**Exercise**. Write out the entries below exactly as they appear, from the line with "Viewport: 736px width, 414px height." to the line with "pyautogui.click(x=37, y=278)", and include nothing else.

**Data shown**.
▼

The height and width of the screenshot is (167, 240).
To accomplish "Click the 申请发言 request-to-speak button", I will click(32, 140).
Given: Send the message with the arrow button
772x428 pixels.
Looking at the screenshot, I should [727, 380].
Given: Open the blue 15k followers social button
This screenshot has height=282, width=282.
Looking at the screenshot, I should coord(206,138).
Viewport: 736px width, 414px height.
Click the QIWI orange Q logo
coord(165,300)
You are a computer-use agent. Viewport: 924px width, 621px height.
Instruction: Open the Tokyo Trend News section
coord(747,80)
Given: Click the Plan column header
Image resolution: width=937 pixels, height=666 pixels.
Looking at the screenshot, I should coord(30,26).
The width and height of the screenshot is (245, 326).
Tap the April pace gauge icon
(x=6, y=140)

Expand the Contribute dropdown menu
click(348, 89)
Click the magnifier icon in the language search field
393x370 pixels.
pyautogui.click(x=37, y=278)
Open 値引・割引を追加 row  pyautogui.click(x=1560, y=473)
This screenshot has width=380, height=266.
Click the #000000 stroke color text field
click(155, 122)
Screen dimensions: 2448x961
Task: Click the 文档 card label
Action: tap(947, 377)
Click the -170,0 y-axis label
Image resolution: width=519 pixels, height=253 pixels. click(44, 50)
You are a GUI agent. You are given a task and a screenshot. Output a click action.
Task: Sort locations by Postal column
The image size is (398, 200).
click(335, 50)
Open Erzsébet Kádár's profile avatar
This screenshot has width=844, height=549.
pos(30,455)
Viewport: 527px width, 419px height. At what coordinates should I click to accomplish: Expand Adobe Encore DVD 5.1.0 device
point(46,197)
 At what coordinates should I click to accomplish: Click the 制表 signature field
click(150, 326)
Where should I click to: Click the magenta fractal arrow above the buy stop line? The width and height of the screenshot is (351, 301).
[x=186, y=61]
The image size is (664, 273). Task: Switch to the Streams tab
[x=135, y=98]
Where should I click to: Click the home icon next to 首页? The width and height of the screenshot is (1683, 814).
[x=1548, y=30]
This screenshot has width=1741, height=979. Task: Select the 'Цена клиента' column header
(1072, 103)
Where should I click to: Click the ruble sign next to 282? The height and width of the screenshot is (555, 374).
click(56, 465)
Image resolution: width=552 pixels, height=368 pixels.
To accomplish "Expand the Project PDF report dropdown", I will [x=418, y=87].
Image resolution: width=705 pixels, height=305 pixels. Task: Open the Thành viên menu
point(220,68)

▲

**Written solution**.
Viewport: 736px width, 414px height.
Click the QIWI orange Q logo
coord(165,300)
You are a computer-use agent. Viewport: 924px width, 621px height.
Instruction: Open the Tokyo Trend News section
coord(747,80)
Given: Click the Plan column header
Image resolution: width=937 pixels, height=666 pixels.
Looking at the screenshot, I should coord(30,26).
The width and height of the screenshot is (245, 326).
Tap the April pace gauge icon
(x=6, y=140)

Expand the Contribute dropdown menu
click(348, 89)
Click the magnifier icon in the language search field
393x370 pixels.
pyautogui.click(x=37, y=278)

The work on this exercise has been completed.